> _To be done_: Copy the records exactly, from the first record through the line containing "I want to click on 'Food".

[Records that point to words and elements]
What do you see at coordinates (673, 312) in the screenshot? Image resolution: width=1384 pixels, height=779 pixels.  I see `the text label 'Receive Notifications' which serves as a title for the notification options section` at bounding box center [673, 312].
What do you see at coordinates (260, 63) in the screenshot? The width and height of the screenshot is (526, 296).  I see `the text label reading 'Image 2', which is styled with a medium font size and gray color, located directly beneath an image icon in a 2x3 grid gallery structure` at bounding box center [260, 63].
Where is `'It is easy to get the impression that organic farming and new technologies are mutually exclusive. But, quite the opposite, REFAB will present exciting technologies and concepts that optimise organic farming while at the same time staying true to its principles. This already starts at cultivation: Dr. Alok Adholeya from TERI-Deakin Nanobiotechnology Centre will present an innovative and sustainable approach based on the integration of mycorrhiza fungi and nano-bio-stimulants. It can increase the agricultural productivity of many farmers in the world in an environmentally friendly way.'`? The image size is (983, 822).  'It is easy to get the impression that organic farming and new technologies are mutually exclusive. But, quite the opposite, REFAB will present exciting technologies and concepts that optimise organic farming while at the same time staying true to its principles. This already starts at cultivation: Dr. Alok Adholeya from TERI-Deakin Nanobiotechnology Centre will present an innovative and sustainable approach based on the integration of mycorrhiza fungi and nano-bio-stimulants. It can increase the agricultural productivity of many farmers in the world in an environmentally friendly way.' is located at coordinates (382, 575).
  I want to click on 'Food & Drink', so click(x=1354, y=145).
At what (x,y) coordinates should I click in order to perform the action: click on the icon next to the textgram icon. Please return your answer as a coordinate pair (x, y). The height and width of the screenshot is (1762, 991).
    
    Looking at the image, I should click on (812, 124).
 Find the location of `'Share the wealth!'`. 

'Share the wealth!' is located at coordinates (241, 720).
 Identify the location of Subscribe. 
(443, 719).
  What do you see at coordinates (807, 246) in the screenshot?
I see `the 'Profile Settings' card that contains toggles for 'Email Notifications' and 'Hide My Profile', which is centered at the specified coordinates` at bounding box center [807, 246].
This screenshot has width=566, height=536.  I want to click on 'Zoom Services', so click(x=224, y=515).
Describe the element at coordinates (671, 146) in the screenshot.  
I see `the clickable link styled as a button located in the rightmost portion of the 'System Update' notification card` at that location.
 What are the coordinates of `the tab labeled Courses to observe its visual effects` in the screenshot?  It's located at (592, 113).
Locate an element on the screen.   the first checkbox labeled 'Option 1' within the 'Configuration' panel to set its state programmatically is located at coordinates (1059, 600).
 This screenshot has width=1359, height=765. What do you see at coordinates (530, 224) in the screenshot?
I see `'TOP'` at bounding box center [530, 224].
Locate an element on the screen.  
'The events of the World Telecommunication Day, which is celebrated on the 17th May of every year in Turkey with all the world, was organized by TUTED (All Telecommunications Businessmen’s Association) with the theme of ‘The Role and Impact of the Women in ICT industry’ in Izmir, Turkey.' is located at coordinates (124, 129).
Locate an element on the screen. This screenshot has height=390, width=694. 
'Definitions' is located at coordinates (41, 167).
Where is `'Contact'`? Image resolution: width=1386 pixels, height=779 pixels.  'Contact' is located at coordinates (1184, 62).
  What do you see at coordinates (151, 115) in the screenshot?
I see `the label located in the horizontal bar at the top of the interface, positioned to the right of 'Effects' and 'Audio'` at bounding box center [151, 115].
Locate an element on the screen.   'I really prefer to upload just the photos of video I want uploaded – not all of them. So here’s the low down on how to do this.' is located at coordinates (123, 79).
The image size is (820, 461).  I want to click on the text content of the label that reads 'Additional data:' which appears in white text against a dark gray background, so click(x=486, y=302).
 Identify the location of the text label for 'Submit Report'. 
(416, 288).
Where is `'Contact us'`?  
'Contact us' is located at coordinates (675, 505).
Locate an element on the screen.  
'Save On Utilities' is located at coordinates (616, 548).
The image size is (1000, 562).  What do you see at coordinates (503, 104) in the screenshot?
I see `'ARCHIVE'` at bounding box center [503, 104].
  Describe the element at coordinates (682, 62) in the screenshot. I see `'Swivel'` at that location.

> _Response_:
What do you see at coordinates (673, 312) in the screenshot? Image resolution: width=1384 pixels, height=779 pixels.  I see `the text label 'Receive Notifications' which serves as a title for the notification options section` at bounding box center [673, 312].
What do you see at coordinates (260, 63) in the screenshot? The width and height of the screenshot is (526, 296).  I see `the text label reading 'Image 2', which is styled with a medium font size and gray color, located directly beneath an image icon in a 2x3 grid gallery structure` at bounding box center [260, 63].
Where is `'It is easy to get the impression that organic farming and new technologies are mutually exclusive. But, quite the opposite, REFAB will present exciting technologies and concepts that optimise organic farming while at the same time staying true to its principles. This already starts at cultivation: Dr. Alok Adholeya from TERI-Deakin Nanobiotechnology Centre will present an innovative and sustainable approach based on the integration of mycorrhiza fungi and nano-bio-stimulants. It can increase the agricultural productivity of many farmers in the world in an environmentally friendly way.'`? The image size is (983, 822).  'It is easy to get the impression that organic farming and new technologies are mutually exclusive. But, quite the opposite, REFAB will present exciting technologies and concepts that optimise organic farming while at the same time staying true to its principles. This already starts at cultivation: Dr. Alok Adholeya from TERI-Deakin Nanobiotechnology Centre will present an innovative and sustainable approach based on the integration of mycorrhiza fungi and nano-bio-stimulants. It can increase the agricultural productivity of many farmers in the world in an environmentally friendly way.' is located at coordinates (382, 575).
  I want to click on 'Food & Drink', so click(x=1354, y=145).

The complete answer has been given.